The reason I ask is because of the program I am working on right now. I have 3 fixtures with 4 parts that I have been working on. All of them have complicated Datums / Poor design. The fixture that holds two parts is the most complex of course. The gage is the only one built to hold the part vertically. It has a hole in the back of the gage to probe the bottom of the part through. So the part sits with the rear surface in the CMM's +x direction. The part sits on the net pads for datum A about 120mm from the back surface of the gage (where the hole is) There are 18 small clips spaced around the outside edge of the part that I need to touch in the -x direction. This means I need to articulate my probe to, at times, an angle of A-115B35. This shortens the distance from the end of the probe to the Z axis column. Most of the time I am less than 2mm from crashing into the gage.

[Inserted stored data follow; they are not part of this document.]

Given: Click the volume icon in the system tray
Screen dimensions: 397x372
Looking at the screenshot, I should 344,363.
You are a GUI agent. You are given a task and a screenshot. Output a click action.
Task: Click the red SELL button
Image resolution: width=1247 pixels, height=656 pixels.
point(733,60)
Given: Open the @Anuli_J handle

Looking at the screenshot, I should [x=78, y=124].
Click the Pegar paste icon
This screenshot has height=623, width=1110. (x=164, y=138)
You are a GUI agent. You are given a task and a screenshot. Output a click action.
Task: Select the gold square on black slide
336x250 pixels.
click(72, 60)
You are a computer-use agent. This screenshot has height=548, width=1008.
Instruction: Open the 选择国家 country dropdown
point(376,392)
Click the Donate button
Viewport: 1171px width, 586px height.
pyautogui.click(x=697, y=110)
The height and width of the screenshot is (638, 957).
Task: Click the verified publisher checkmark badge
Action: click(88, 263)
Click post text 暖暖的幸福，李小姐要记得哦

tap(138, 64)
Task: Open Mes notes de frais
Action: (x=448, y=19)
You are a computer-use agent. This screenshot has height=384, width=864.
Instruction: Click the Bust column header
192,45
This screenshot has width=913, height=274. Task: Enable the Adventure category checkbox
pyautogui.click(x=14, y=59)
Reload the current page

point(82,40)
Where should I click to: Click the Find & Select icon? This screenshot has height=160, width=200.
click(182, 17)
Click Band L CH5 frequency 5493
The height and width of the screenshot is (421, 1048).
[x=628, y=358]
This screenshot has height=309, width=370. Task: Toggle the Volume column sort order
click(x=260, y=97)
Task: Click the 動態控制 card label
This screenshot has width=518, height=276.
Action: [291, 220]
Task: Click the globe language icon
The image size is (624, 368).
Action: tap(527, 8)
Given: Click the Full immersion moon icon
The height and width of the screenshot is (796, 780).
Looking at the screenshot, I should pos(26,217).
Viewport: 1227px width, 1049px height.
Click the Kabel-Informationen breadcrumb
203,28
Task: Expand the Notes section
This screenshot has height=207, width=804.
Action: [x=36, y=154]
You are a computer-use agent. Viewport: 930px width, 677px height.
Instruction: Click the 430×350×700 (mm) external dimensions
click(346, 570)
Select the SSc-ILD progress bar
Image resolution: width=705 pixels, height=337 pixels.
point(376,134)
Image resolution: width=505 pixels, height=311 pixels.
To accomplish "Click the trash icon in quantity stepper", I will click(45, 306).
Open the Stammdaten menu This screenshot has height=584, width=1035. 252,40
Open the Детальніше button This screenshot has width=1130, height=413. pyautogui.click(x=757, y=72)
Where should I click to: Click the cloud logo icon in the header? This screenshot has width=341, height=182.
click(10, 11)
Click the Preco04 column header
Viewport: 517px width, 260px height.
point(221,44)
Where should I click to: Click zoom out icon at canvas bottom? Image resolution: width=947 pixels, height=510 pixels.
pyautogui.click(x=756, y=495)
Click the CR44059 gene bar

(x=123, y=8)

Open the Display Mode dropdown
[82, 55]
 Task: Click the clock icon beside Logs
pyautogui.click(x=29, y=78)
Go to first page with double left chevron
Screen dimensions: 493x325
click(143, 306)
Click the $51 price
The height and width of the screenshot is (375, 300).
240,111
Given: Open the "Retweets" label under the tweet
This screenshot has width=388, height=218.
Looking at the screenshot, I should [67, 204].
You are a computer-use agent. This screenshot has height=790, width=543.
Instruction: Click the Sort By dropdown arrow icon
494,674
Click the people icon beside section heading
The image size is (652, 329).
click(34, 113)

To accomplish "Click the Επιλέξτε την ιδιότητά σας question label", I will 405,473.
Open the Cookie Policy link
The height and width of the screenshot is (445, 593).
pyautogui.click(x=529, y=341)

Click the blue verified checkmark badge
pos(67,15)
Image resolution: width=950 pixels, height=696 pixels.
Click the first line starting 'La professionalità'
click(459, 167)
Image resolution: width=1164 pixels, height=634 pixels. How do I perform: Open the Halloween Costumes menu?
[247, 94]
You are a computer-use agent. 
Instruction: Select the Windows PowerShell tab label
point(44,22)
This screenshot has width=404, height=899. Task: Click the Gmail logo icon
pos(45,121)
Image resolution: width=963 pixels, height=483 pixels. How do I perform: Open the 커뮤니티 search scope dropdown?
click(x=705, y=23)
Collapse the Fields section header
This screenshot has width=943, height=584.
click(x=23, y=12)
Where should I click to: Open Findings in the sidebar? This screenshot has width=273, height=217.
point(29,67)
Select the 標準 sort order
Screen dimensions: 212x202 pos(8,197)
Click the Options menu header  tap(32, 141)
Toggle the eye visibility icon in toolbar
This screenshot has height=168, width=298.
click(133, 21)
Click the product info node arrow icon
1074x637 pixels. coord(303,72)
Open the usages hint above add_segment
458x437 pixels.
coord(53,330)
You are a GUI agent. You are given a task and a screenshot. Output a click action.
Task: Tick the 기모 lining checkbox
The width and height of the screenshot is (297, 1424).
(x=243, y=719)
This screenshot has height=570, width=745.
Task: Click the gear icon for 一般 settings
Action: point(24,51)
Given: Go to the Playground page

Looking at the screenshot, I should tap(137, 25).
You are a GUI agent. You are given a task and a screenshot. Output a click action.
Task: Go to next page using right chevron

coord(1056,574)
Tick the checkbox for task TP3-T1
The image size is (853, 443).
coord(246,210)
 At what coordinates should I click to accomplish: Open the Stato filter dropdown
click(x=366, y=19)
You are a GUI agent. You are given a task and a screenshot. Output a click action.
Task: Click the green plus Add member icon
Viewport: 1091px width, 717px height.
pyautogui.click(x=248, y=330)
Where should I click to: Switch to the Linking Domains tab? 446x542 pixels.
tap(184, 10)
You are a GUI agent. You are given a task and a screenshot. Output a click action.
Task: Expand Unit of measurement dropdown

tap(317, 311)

The part also only has one tiny slot to control rotation on one side of the part. So when placing the part on the gage it can rock, roll and slide everywhere. So that means I need to create local alignments on each clip to ensure that they hit correctly which means dancing around that almost crashing point the entire time. And I need to create alignment after alignment to ensure that I am hitting it correctly and then be sure that I recall a fixture alignment before proceeding because if I forget to revert back to the fixture and the next part changes in size/ location/ rotation by a mm or 2 I am guaranteed to crash. And this doesn't include the complexity of some of the dimensions and the callouts. For example a profile without datums with a unequal tolerance called out..... or a position on a single plane.....

So with all that being said I have been programming these parts for a couple weeks now and my head at the end of the day is just mush. That's where the Forum comes in. So I want to thank all of you for giving me a source of relief from my mental torture chamber over here.

Also, What are you more exhausting program memories. What is that one job that really kicked your butt?


Parents
  • We made this one part close to 10 years ago for a big aerospace company. I was still working part-time and going to college full-time. It wasn't a very big part, maybe 12" X 12" X 4" or so... but it had a ridiculous amount of features in it. The print was like 12 pages long, with over 800 dimensions, and it went all the way up to datum BE or something (through the alphabet twice). This was before we had Discus so I had to create an old school bubble print and by hand with a pen and a washer and manually create the AS9102 FAIR, and it ended up being almost 100 pages long. The program was so big, that if I had to edit something, after pressing F9, it took literally a minute to open the AutoFeature window (my computer at the time wasn't all that powerful either). It got to the point that I just cut sections of code out and pasted them into a "new" program so I could edit it, and then I would paste it back in to the actual program once the edits were complete.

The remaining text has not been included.